Hasta en lugares donde los viajes en tren son comunes, las estaciones tienen que estar cerca o dentro del aeropuerto, como sucede en Europa, para que funcionen los acuerdos, según un informe que elaboró Sharp para Rail Air Organisation, que recibe el apoyo de Heathrow Express, una conexión ferroviaria con el aeropuerto Heathrow. “Prácticamente, una estación de tren en un aeropuerto es esencial”, dice.

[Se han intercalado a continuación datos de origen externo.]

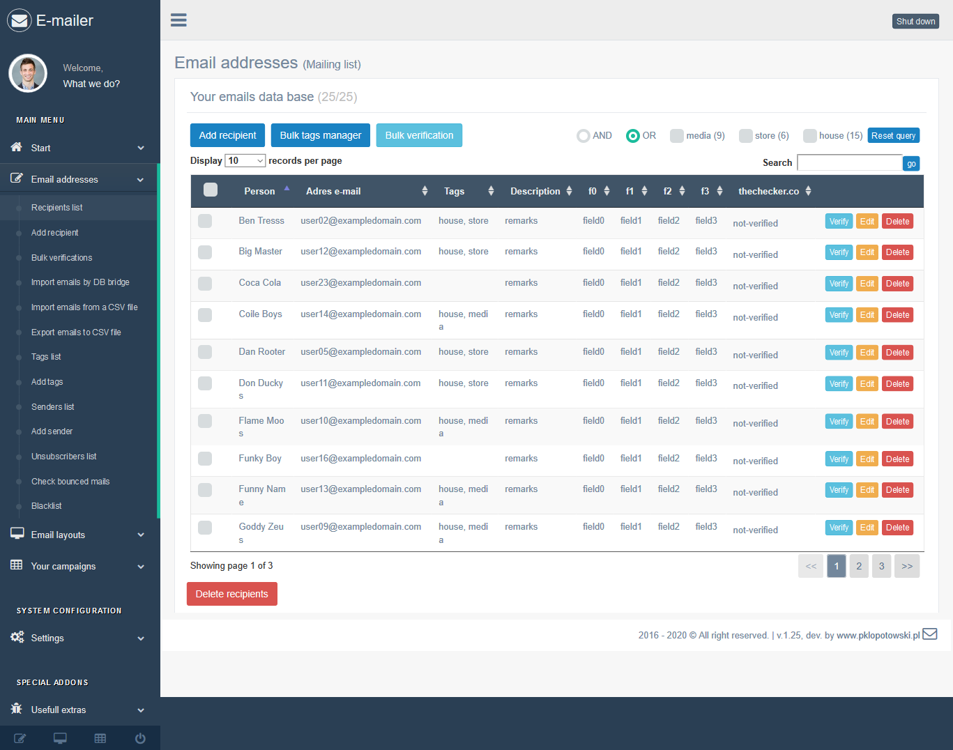Click the table grid icon in sidebar bottom bar
Screen dimensions: 953x750
pos(100,738)
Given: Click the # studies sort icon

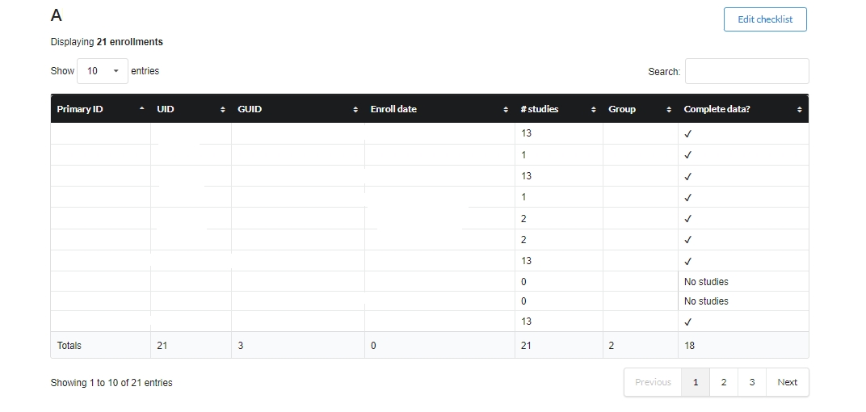Looking at the screenshot, I should 594,109.
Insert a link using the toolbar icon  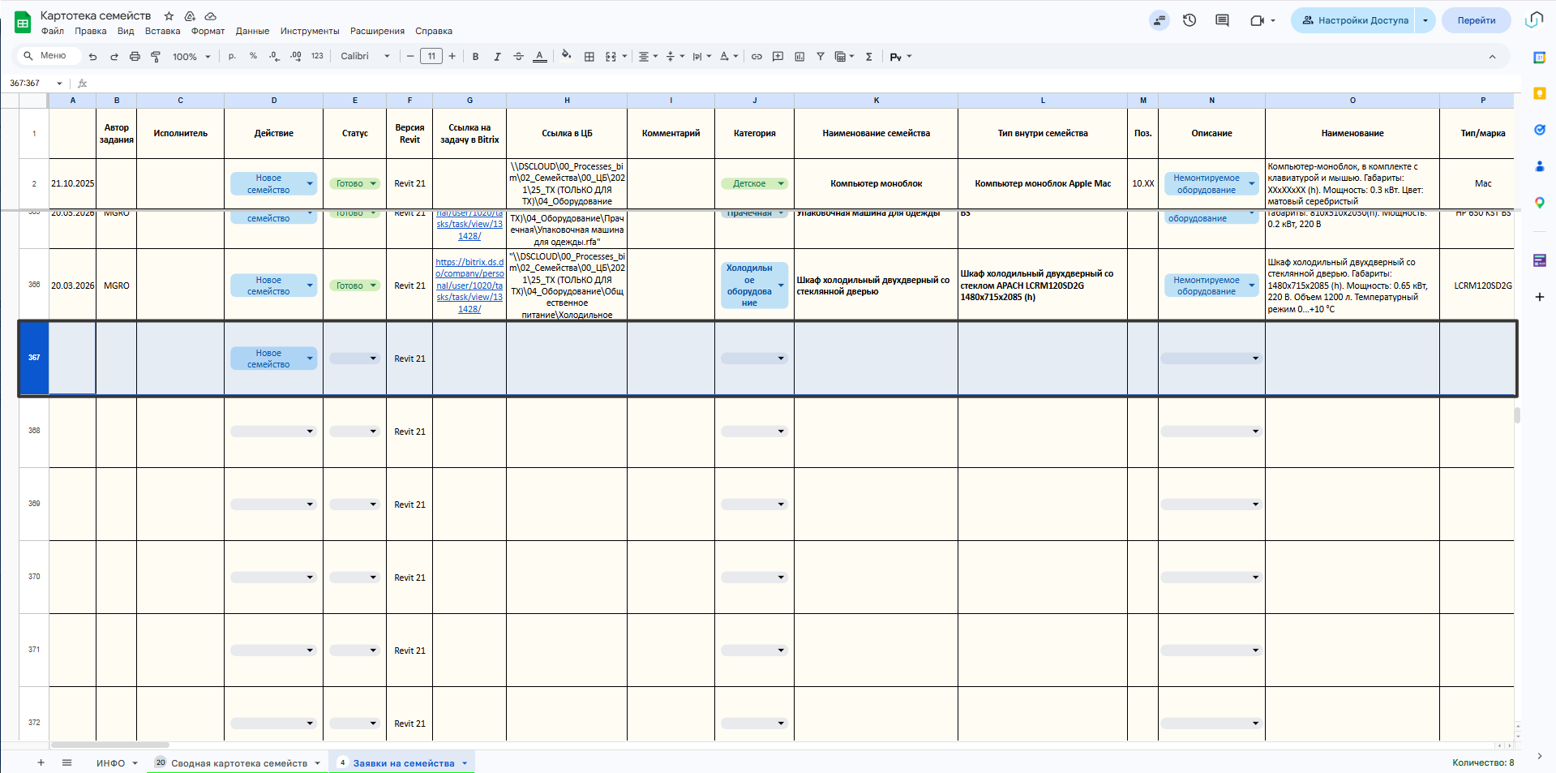pyautogui.click(x=757, y=57)
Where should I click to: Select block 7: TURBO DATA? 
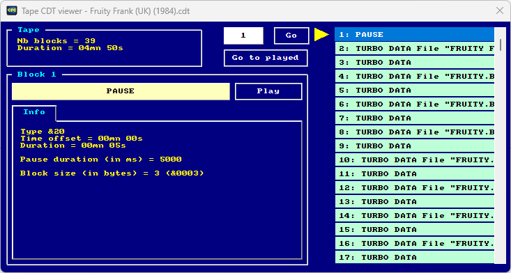415,118
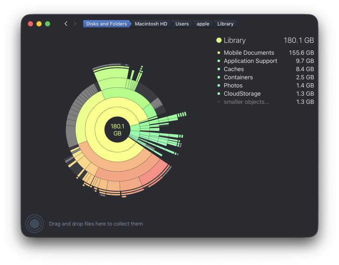Viewport: 339px width, 265px height.
Task: Click the large dot beside Library heading
Action: coord(219,40)
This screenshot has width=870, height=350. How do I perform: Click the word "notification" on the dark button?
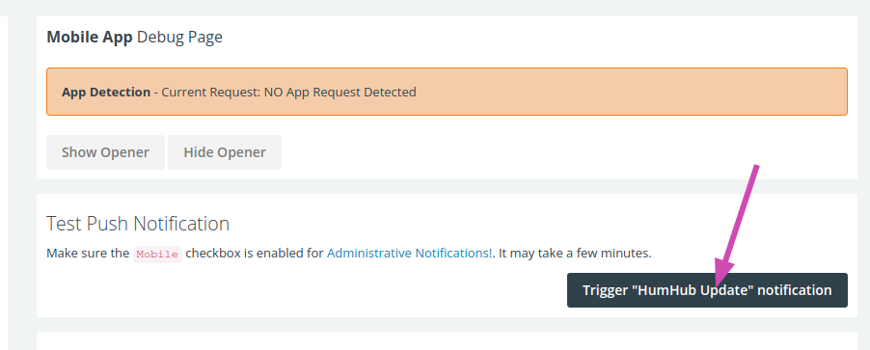coord(795,290)
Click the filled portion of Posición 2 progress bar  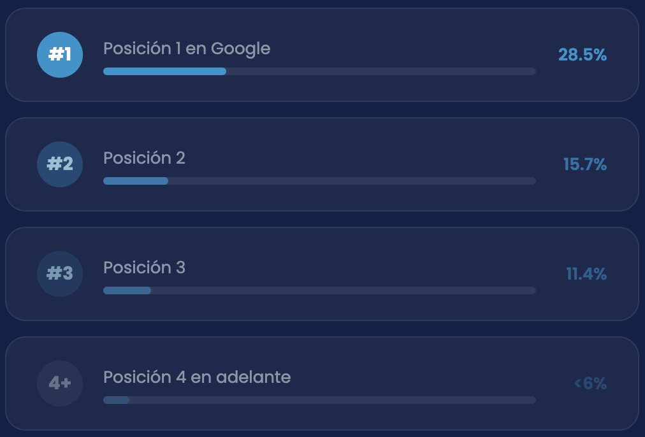coord(136,181)
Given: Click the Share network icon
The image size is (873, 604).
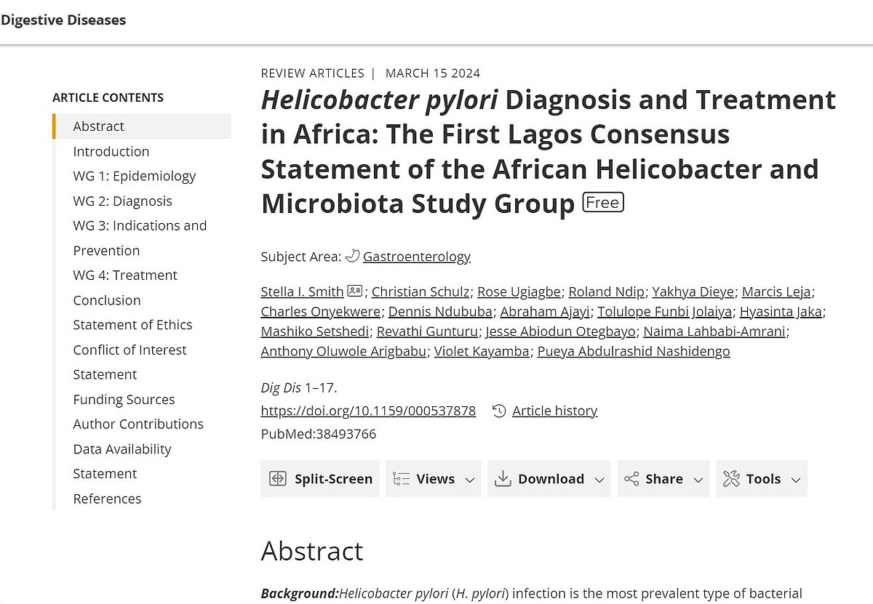Looking at the screenshot, I should tap(631, 479).
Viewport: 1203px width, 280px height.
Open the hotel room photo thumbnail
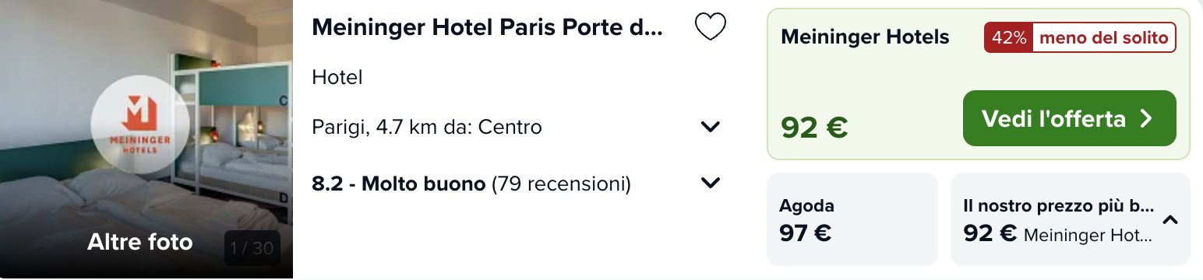tap(146, 140)
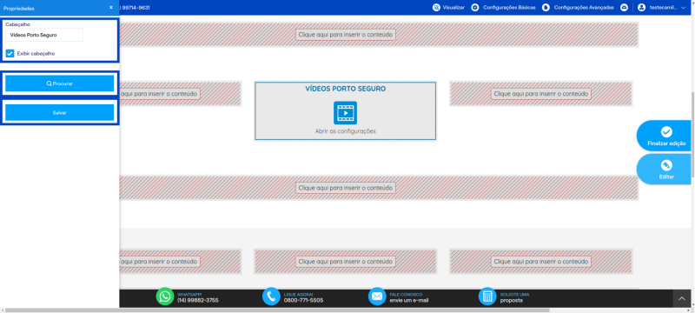
Task: Uncheck the Exibir cabeçalho checkbox
Action: [x=10, y=54]
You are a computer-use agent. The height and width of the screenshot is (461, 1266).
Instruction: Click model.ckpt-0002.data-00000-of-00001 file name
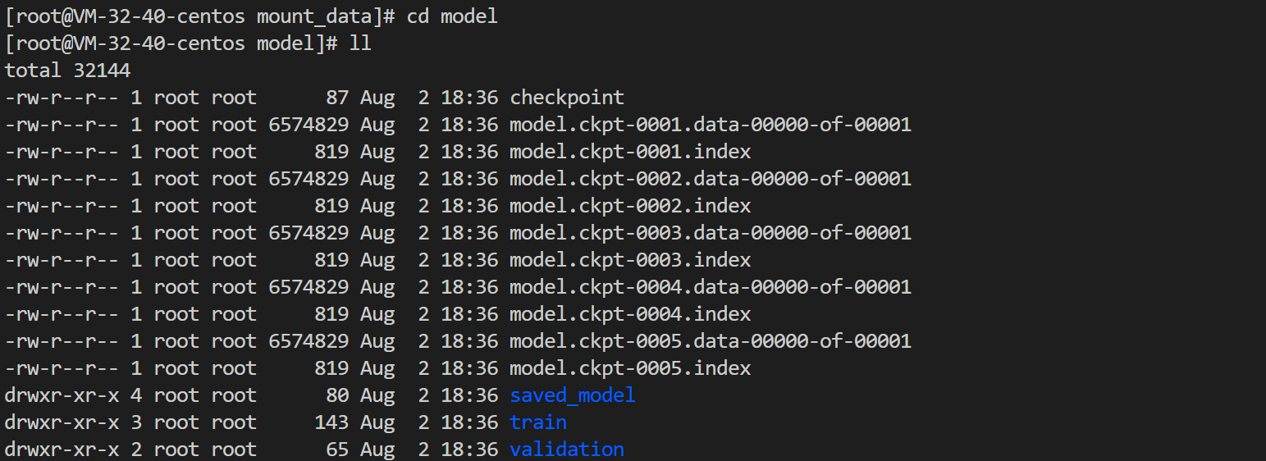[x=710, y=179]
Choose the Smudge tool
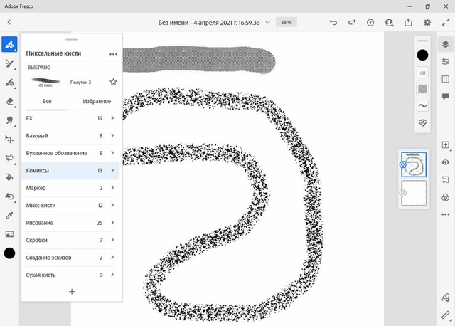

Esta es la razón por la que Amtrak de Estados Unidos sólo tiene un acuerdo de código compartido de 10 años de antigüedad con United Airlines en Newark, el cual está cerca de una estación de tren de alta velocidad.
“El sistema ferroviario estadounidense ha crecido independientemente del sistema aeroportuario”, señaló Matt Hardison, el jefe de ventas, distribución y servicio al cliente de Amtrak. “Ese es el reto número uno que enfrentamos”.

Unas 24,000 personas al año toman un Amtrak a Newark para conectarse con vuelos de United, y 90 por ciento de ellas provienen de Filadelfia, a sólo 127 kilómetros de distancia, dijo Hardison. No obstante, los viajeros en Delaware, y Stamford y New Haven, en Connecticut, también pueden reservar un boleto combinado con Amtrak o United.

“Escogimos esas porque queríamos probar con ciudades subatendidas, lugares donde el ferrocarril tenía una ventaja sobre el avión”, dijo Hardison. Sin embargo, agregó, los clientes que viajan desde Connecticut encuentran paradas de 15 a 20 minutos en la Estación Pensilvania en Nueva York, y eso los disuade.

“Estamos en el negocio de la transportación, y estamos por brindarle opciones al público que viaja”, dijo David Kinzelman, director administrativo de alianzas de United. “Vea la población en Estados Unidos. No hay aversión a tomar un tren para llegar al avión, pero físicamente no es posible en muchísimos lugares. Es una situación tipo qué fue primero, el huevo o la gallina”.